By the Number #sol18

images-1.jpg By the Numbers #sol18

April 2, 2018

10,000 hours,  Malcolm Gladwell  is quoted as saying in Outliers, makes someone a phenom.  10,000 hours, the magic number of greatness.  10,000 hours is roughly 417 days. One year and nearly two months.  Perhaps that really isn’t enough time.

Personal Statistics

Blogs published to date:  117.

Hours to complete them:  roughly 250 hours

I’ve got a long way to go there.  I’ve filled a notebook full of ideas.  I have a couple of dozen ideas not published or not fully formed or in incubation.  What I do know is that practice may not make perfect, but it makes better.

Ballet lessons:  1,560 hours

3 hours a week x 52 weeks x 10 years.

 Not Misty Copeland, but I appreciate a beautiful ballet. When I danced every day I was more proficient that the average child by a little.   Piano lessons, swimming lessons, all the same. Years of them, but phenom, not so much.  But Better.  

Consulting with teachers about students:  1,120 hours

100x .5=  5o hours of group consults per year x 8 years at this school = 400 hours

2.5 hours x 4 weeks x 9 months x 8 years =  720 hours.

720 hours + 400 hours= 1,120 hours.  

Nowhere near phenom, but a stronger toolbox of strategies, a greater ease, Better.  

Teaching  27,000 hours

20 years x 9ish months x 30 days in a month give or take x 5 hours directly a day = 27,000 hours.   Finally, a number I can attest to mastery.  Perhaps,  or maybe still learning, but better.   

Practice makes the practitioner more observant.  Practice makes the practitioner more comfortable.  Practice makes the practitioner more accomplish, but only if they learn from that practice.  

What did I learn?  Perhaps I learned perseverance.  But I learned so much more.

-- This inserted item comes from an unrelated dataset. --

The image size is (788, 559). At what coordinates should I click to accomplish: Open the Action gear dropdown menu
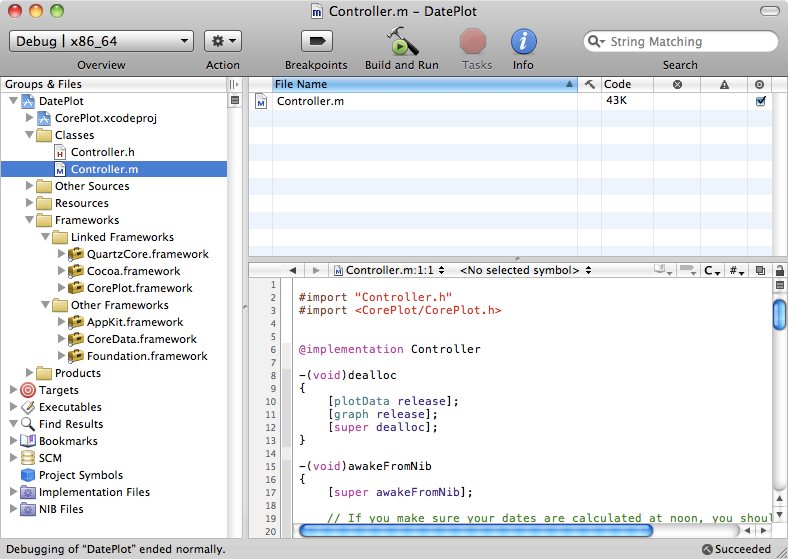coord(222,41)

Perhaps there’s some truth to that 10,000 hour mastery rule.  


I slice along with my fellow writers in the Slice of Life Community.  Join us or read some amazing slices on Tuesdays at Two Writing Teachers

18 thoughts on “By the Number #sol18

  1. I’ve thought about those 10k hours a lot since reading that book. I thought about it when I was helping my daughter learn to drive. When she had 6 hours and I had over 10k, it was noticeable! Not that I’m Dale Earnhardt, but I felt proficient. The phenom thing is tough to attain. I’m wondering how many hours I’ve spent writing. That would be very hard to tabulate, but it’s interesting.

  2. Hours and hours and hours spelled out by your statistics here. I love that you believe that “still learning” is a goal in itself. I used to tell my student teachers that they could teach for 30 years or they could teach their first year 30 times. It’s learning/changing/growing that brings mastery. Thanks for the reminder.

  3. Wow! I love this. I’ve often talked about what this means in terms of student reading and writing time but I have not applied it to my own time. HMMM. . . starting to count numbers here!

  4. This is so interesting! I also like to think about the 10000 hrs concept and what that means for the various things I do. I really like the idea of “practice makes better.” That is a much better thing to say to children than “practice makes perfect,” which I constantly heard and believed and found myself so confused by when all my practice did not, in fact, make me perfect! After 20 years of teaching, I am still learning and getting better too–which is one reason why I love teaching.

  5. I really like how you break it down here. I suspect that, like you, I only approach 10,000 hours in teaching – and I love that you are still learning. I have a theory that if you stop too early (maybe 5,000 hours?) you *think* you have mastered it, but you have actually stopped learning. At 10,000 hours surely we know that we must be constantly learning.

  6. I’ve thought a lot about the 10,000 rule over the years and often think about the way expertise is often ignored or disparaged in our culture.
    BTW, want you to know I did not write the poem in my slice today and still need to post a poem for today.

  7. You know, even if I did spend 10,000 hours learning something, I don’t know if I would still feel accomplished at it. There are too many variables, something always shifts. There’s more to learn, always. 🙂

  8. Love this (sorry I am late today- the link wasn’t up in time for me to comment this morning) post! I printed it – this is great to use with teachers to think about the importance of practice, vertical trajectory, cohesive language etc. THANK YOU – love this!!